Morrow County Jail and Butler County Jail are two county jails contracted by ICE to also house civil immigrant detainees in Ohio. The others are Bedford Heights City Jail, Seneca County Jail and Geauga County Safety Center, according to ICE.
Morrow County itself has less than one percent foreign-born residents, according to the most recent US Census data. Most of the immigrant detainees have been transferred to Morrow County Jail from outside of the county.
As of Wednesday, there were 80 inmates listed on the Morrow County Jail’s roster, out of which 47 were immigrant detainees on civil detention with no active criminal charges. The rest of the inmates were US citizens held mostly on probation or bond violation charges, in addition to seven US inmates with violent charges such as rape and assault.
The high percentage of immigrant detainees is unusual at the Morrow County Jail, according to Tramonte.
Tramonte said the jail typically has only around 20 percent of immigrant detainees, but since the COVID-19 state of emergency, the jail has been reducing the number of criminal inmates held on low-level offenses. In contrast, the incarceration of immigrant detainees has not slowed. As of this week, nearly 60 percent of Morrow County Jail’s inmate population are civil immigrant detainees.
The Ohio Immigrant Alliance has three specific demands: The reduction of jail population by releasing as many detainees as possible, especially those with medical conditions that put them at heightened health risks against COVID-19; provide basic healthcare and hygiene products for inmates in custody; and to stop bringing in new detainees on civil immigration detention.
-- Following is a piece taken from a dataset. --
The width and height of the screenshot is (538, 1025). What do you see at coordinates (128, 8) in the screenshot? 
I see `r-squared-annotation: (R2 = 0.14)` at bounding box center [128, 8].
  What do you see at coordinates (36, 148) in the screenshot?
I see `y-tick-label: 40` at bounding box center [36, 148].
“There’s just no sense to keep transferring people from other counties (to the jail) after the stay-at-home order has been issued,” Tramonte said.
Tramonte noted that many immigrants detained at Morrow County Jail have family in the US and are in the process of obtaining a green card or another immigration status. Given the spread of the virus, many are fearful of becoming infected while in custody.
Along with the Friday lawsuit, ACLU Ohio filed a temporary restraining order (TRO) for the three petitioning detainees to be released from Morrow and Butler custody, on the grounds that continued detention puts these individuals with pre-existing medical conditions — including asthma and thyroid disease — at increased risk for severe illness. The court granted the TRO on Monday, releasing the detainees to 14-day self-quarantine. The detainees are ordered to remain in home detention following the quarantine.
The Ohio Immigrant Alliance is raising funds for hotel stays for detainees who require a 14-day quarantine upon release at bit.ly/QuarantineICE.